• [Work required]
Give again, exactly as written, each line of the material below starting at the line that contains "website (44, 2174)" and ending at the line that contains "https://www.austrialpin.at/ (86, 910)". Both ends count, and no other line does.

• [Recorded data]
########################################
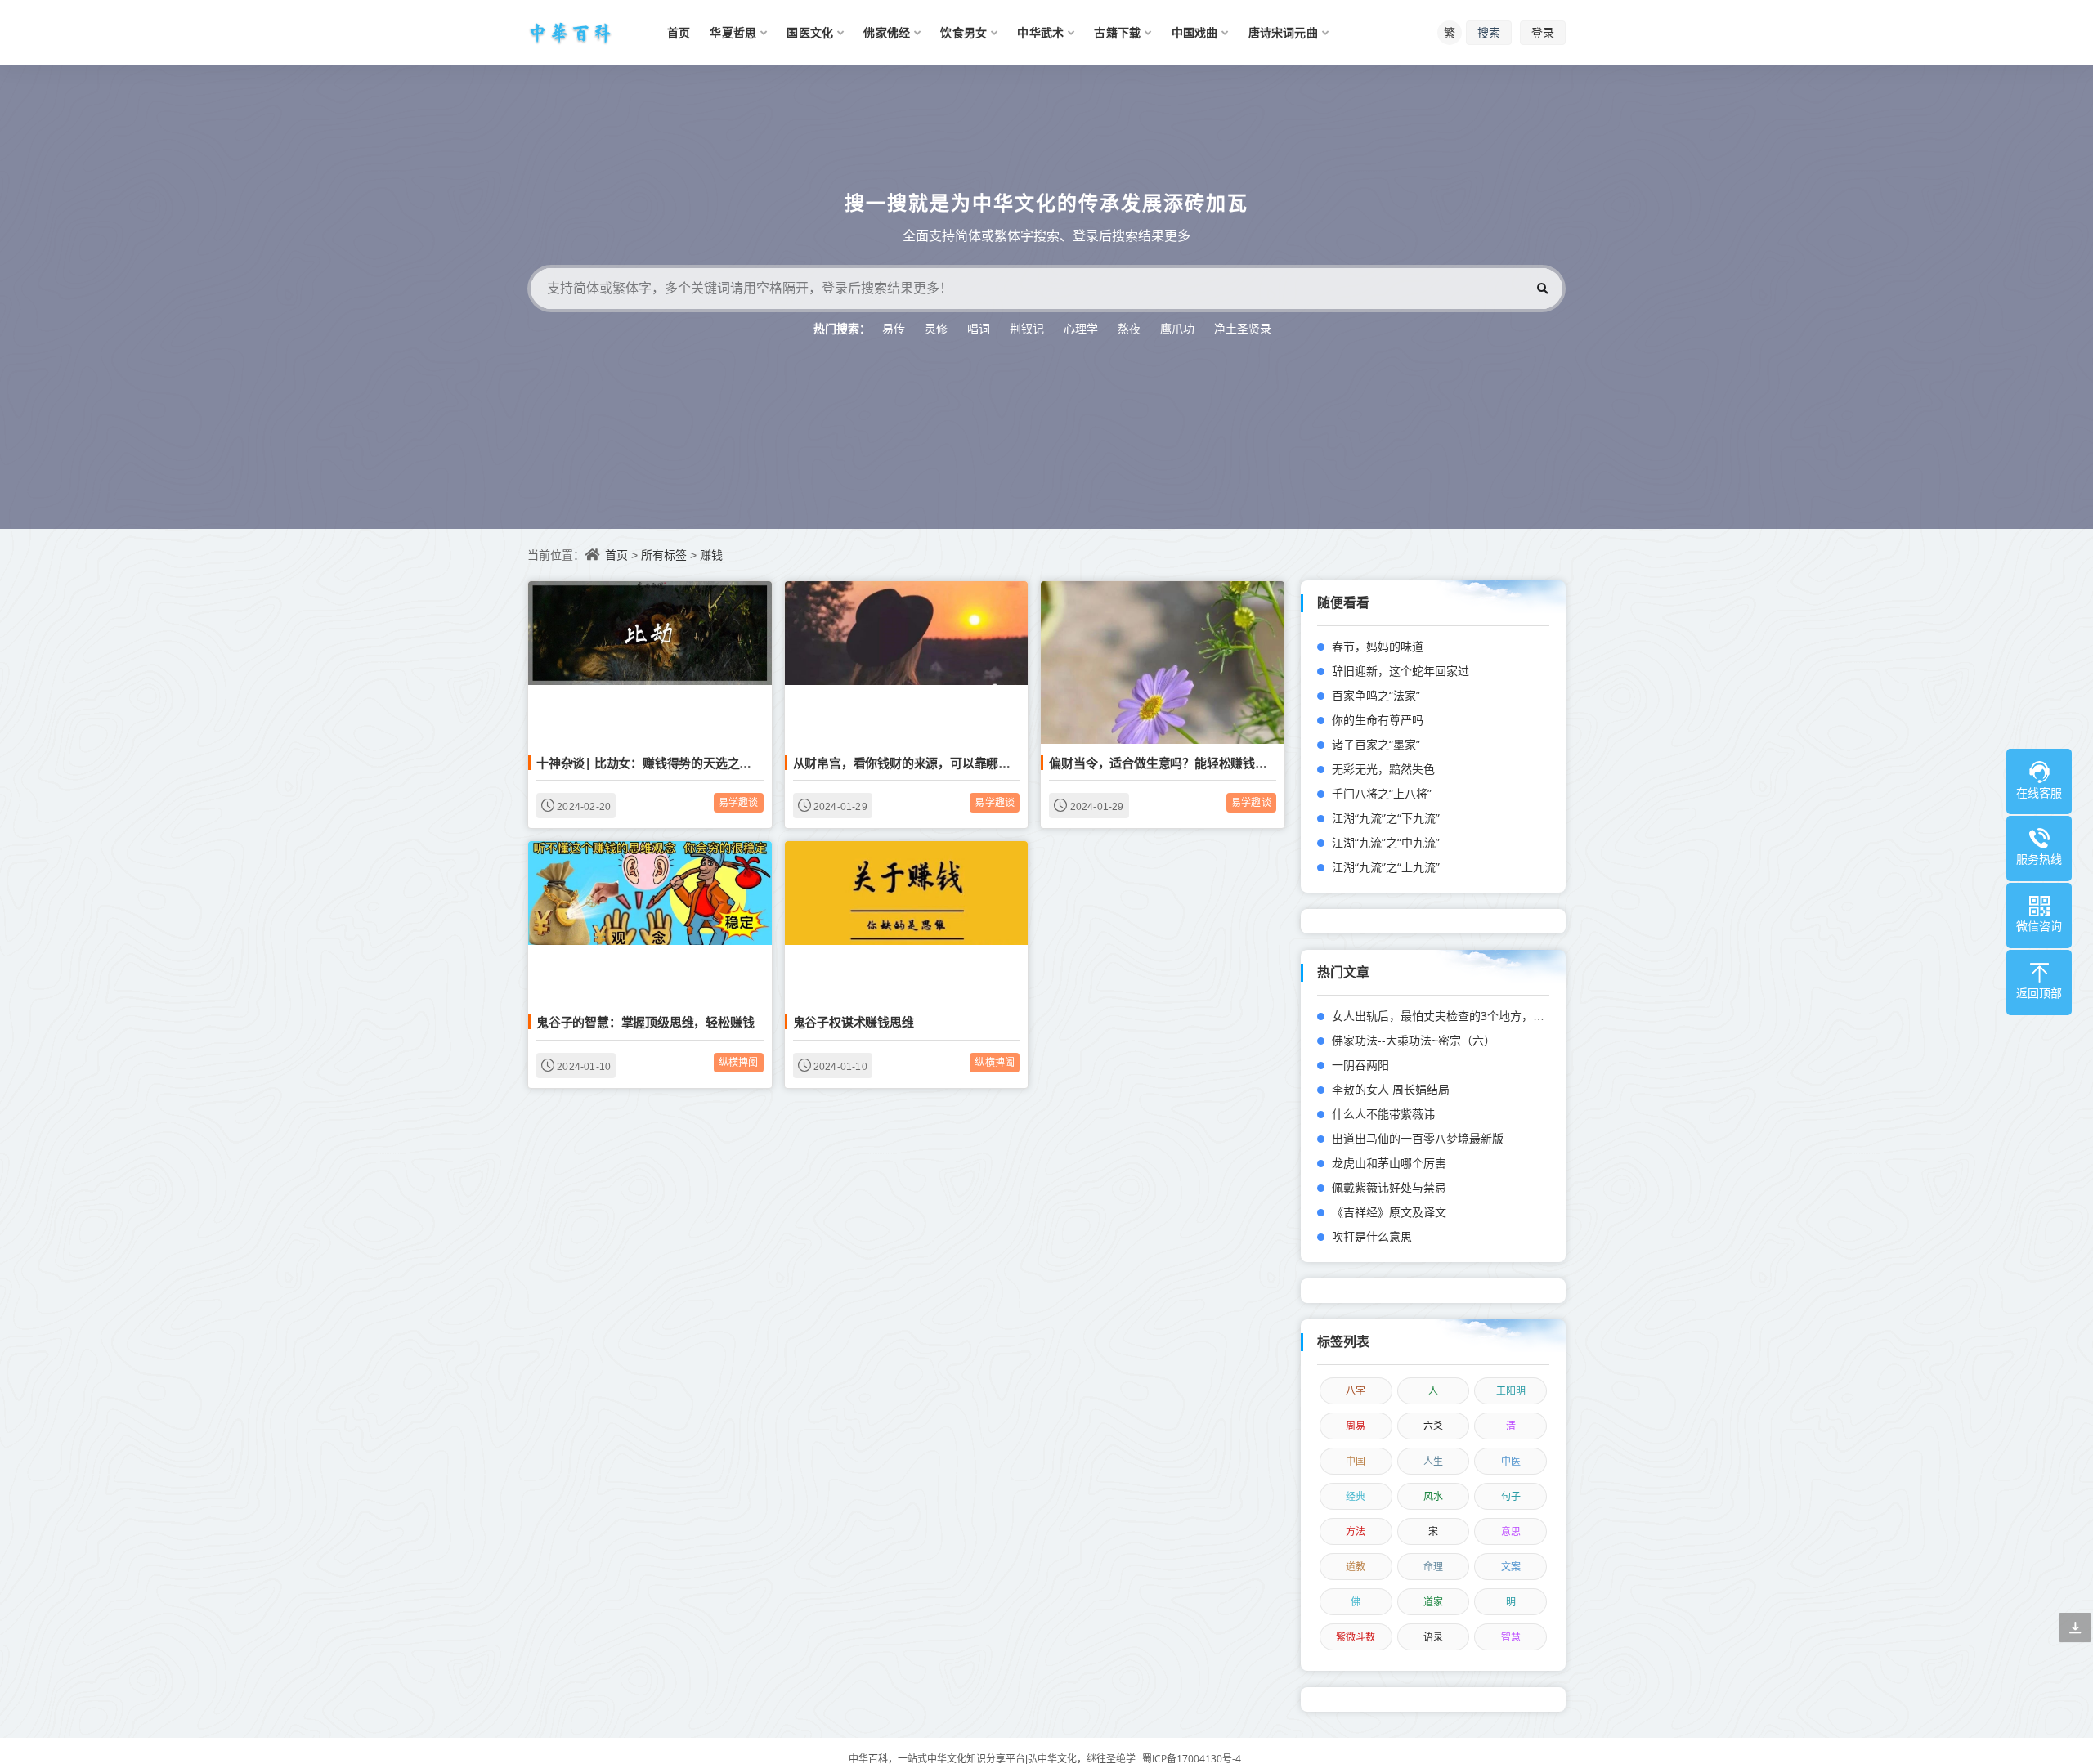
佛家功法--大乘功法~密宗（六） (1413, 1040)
########################################
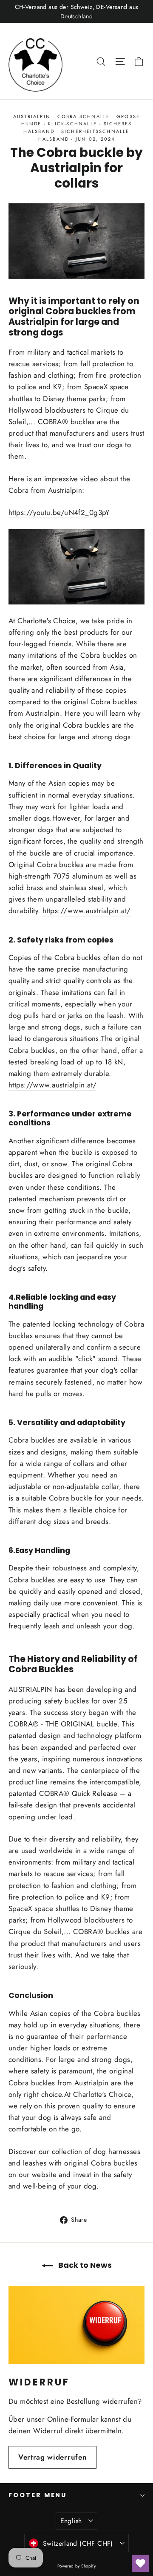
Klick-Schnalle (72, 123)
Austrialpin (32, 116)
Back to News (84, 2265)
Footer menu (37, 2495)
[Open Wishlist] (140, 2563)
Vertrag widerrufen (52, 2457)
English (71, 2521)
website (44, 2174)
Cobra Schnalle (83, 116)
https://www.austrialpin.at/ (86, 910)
########################################
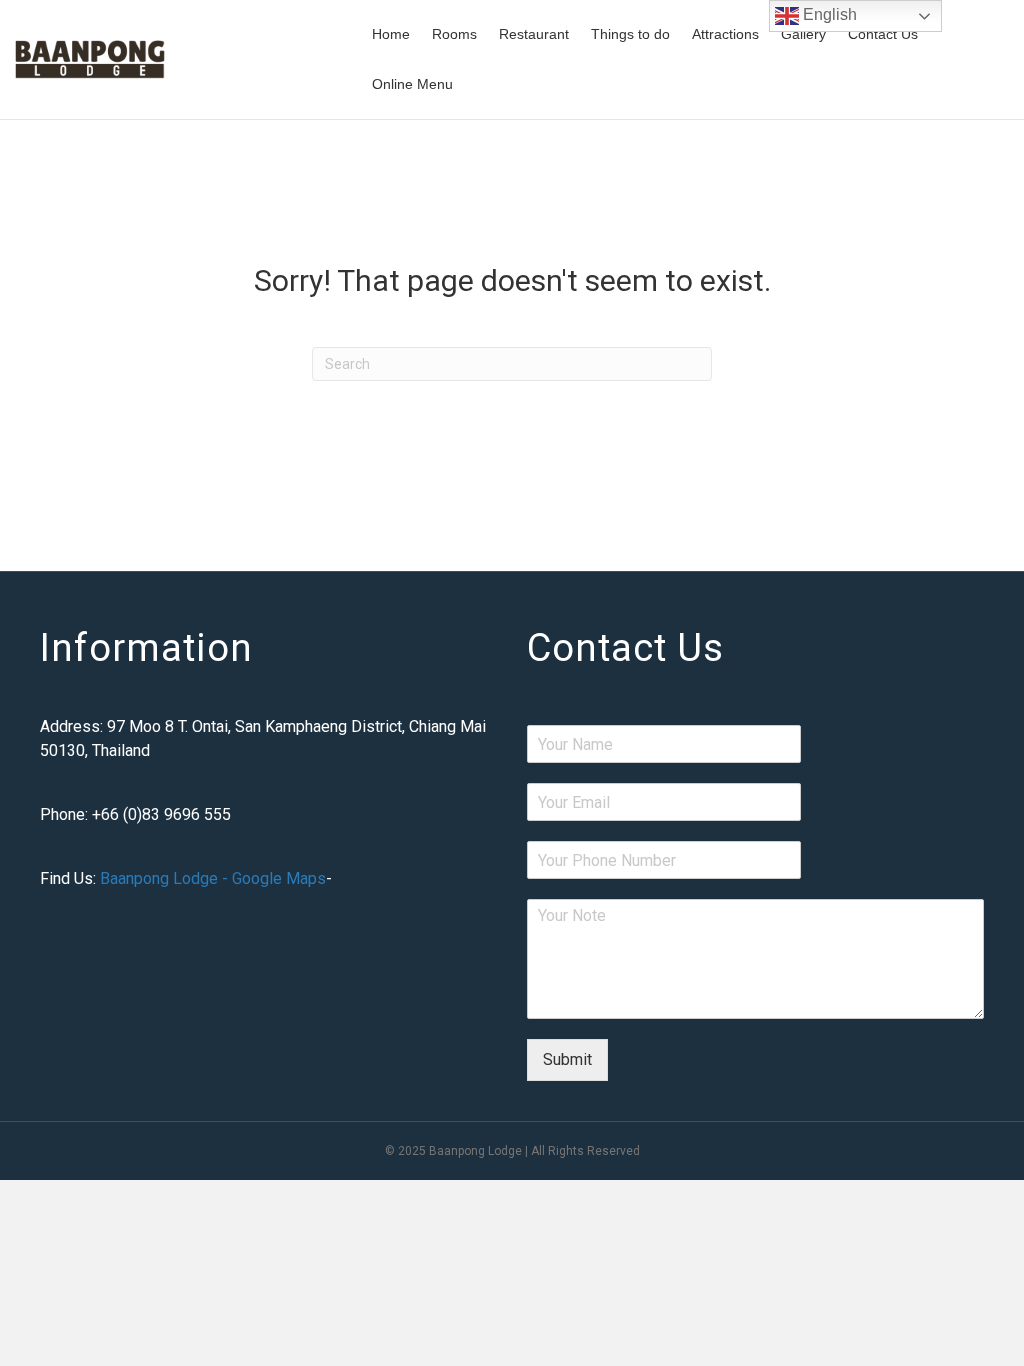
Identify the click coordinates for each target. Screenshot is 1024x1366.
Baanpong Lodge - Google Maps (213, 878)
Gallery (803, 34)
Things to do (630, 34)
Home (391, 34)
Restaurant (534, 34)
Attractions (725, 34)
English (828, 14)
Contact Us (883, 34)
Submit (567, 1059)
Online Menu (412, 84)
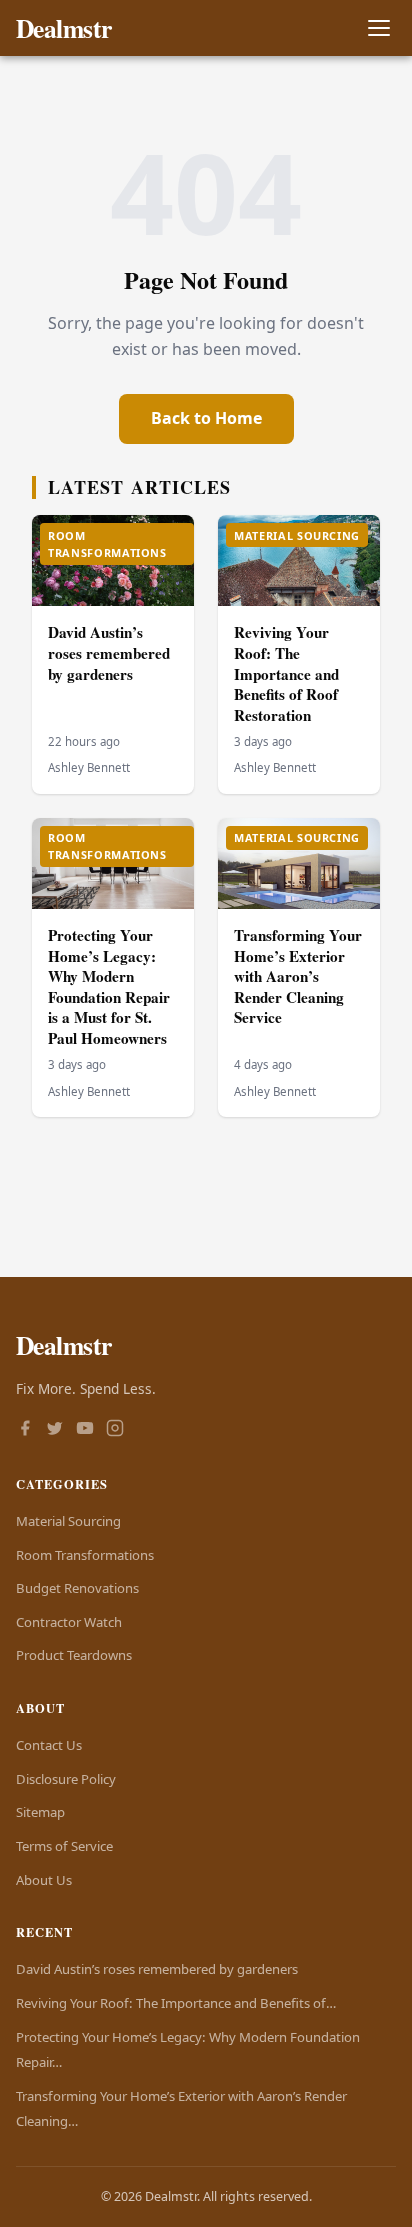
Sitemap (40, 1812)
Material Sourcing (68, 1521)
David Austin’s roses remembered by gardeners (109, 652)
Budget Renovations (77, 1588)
########################################
• [The answer]
website (44, 2174)
Cobra Schnalle (83, 116)
https://www.austrialpin.at/ (86, 910)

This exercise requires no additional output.